ABOUT THIS TASK
Using the entries that follow, state how many lines contain the word "category". The response is that number and nothing more.

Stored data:
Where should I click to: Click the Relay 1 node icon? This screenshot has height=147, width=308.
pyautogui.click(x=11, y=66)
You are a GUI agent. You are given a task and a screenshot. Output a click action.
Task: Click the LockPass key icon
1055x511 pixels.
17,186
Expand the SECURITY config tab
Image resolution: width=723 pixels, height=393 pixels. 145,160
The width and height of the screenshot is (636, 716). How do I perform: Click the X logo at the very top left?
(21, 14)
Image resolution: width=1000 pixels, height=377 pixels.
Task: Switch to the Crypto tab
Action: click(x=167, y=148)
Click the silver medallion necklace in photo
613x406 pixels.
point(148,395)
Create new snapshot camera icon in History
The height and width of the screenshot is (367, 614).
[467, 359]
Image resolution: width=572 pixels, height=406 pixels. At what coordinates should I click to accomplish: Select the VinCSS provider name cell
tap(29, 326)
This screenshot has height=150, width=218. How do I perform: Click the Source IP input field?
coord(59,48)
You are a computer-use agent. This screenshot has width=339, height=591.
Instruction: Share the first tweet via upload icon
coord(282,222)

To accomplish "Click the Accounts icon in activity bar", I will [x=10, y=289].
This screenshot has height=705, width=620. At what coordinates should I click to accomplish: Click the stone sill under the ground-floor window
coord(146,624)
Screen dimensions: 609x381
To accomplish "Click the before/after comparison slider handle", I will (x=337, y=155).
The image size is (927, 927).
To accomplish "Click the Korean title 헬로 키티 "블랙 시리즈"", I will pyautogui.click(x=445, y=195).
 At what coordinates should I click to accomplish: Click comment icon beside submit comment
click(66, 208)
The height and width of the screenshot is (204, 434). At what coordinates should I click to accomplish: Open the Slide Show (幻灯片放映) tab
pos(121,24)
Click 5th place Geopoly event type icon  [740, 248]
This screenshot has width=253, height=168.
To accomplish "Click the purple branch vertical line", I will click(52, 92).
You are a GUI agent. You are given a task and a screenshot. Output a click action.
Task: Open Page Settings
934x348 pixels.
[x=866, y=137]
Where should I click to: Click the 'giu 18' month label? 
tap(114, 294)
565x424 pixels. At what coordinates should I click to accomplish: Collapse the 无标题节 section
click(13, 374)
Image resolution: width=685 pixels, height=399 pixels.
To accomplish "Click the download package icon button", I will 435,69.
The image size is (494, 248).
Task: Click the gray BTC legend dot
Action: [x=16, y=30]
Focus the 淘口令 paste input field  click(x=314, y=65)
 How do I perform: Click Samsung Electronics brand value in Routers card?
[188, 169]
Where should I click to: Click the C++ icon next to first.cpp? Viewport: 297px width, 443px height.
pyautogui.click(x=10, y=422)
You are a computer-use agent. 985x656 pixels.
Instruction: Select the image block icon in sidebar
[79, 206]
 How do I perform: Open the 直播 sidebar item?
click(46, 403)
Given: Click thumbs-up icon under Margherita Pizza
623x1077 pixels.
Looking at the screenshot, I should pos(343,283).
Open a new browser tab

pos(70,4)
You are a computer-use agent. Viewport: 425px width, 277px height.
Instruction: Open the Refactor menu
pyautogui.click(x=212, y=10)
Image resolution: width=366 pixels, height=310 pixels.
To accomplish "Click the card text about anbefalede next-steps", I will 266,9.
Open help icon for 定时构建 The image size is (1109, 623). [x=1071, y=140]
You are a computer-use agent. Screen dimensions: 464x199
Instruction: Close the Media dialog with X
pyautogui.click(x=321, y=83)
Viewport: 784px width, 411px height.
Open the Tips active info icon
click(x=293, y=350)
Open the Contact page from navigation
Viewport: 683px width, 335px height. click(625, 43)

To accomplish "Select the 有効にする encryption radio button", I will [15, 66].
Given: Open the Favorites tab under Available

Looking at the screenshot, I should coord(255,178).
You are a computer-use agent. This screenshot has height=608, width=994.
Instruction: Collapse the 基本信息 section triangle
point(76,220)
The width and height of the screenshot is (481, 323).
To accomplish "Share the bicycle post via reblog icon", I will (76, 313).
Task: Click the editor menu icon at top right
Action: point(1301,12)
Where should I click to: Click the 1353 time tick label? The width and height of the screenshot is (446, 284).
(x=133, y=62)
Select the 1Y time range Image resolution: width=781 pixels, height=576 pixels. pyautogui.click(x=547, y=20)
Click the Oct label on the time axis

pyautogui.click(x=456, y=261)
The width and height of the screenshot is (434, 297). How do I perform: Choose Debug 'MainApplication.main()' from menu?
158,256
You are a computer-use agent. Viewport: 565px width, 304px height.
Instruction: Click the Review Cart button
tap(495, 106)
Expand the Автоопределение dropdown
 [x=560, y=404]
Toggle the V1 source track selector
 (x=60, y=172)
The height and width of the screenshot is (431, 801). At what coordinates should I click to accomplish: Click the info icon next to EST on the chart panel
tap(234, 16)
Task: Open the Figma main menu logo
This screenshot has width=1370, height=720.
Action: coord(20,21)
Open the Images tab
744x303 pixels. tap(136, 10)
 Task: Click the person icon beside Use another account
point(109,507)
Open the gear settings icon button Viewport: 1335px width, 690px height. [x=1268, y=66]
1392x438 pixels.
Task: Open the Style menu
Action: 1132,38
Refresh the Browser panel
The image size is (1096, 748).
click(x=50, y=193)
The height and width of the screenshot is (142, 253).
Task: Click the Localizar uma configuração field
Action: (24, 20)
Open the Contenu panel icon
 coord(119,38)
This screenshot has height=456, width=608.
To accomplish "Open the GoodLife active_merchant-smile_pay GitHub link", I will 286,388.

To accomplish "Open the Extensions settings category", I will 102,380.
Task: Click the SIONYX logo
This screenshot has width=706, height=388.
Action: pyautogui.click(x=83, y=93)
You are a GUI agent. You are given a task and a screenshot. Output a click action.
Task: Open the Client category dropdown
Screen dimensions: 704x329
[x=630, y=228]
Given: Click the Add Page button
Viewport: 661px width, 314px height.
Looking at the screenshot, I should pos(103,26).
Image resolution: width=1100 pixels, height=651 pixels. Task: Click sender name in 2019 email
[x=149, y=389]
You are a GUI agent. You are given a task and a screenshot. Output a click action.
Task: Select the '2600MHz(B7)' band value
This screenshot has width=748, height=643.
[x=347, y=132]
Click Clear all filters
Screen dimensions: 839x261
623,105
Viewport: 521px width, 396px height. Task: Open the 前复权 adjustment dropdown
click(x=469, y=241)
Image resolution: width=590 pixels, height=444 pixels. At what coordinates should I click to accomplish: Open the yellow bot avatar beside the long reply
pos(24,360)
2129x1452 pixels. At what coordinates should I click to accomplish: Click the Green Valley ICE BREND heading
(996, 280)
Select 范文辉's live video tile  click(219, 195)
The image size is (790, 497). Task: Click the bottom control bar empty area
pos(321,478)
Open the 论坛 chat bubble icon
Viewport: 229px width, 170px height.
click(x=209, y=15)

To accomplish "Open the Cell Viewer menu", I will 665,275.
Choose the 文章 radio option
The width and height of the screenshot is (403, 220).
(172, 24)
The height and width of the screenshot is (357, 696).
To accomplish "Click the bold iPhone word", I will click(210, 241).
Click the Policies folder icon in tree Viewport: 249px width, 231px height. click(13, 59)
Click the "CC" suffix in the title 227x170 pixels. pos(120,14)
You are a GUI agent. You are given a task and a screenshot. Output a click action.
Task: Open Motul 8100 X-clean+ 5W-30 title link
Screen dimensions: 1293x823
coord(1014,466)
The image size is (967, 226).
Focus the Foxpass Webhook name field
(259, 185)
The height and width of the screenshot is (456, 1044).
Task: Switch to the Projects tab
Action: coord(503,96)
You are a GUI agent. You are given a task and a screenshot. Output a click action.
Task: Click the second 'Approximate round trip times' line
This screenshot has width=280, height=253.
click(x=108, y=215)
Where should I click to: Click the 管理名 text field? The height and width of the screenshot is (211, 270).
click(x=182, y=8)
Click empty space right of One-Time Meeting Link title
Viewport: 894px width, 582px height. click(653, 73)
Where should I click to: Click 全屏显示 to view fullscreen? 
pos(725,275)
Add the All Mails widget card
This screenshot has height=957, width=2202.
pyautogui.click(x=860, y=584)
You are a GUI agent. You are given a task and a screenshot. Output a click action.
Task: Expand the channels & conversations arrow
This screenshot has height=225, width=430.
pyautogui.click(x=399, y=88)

THE ANSWER
2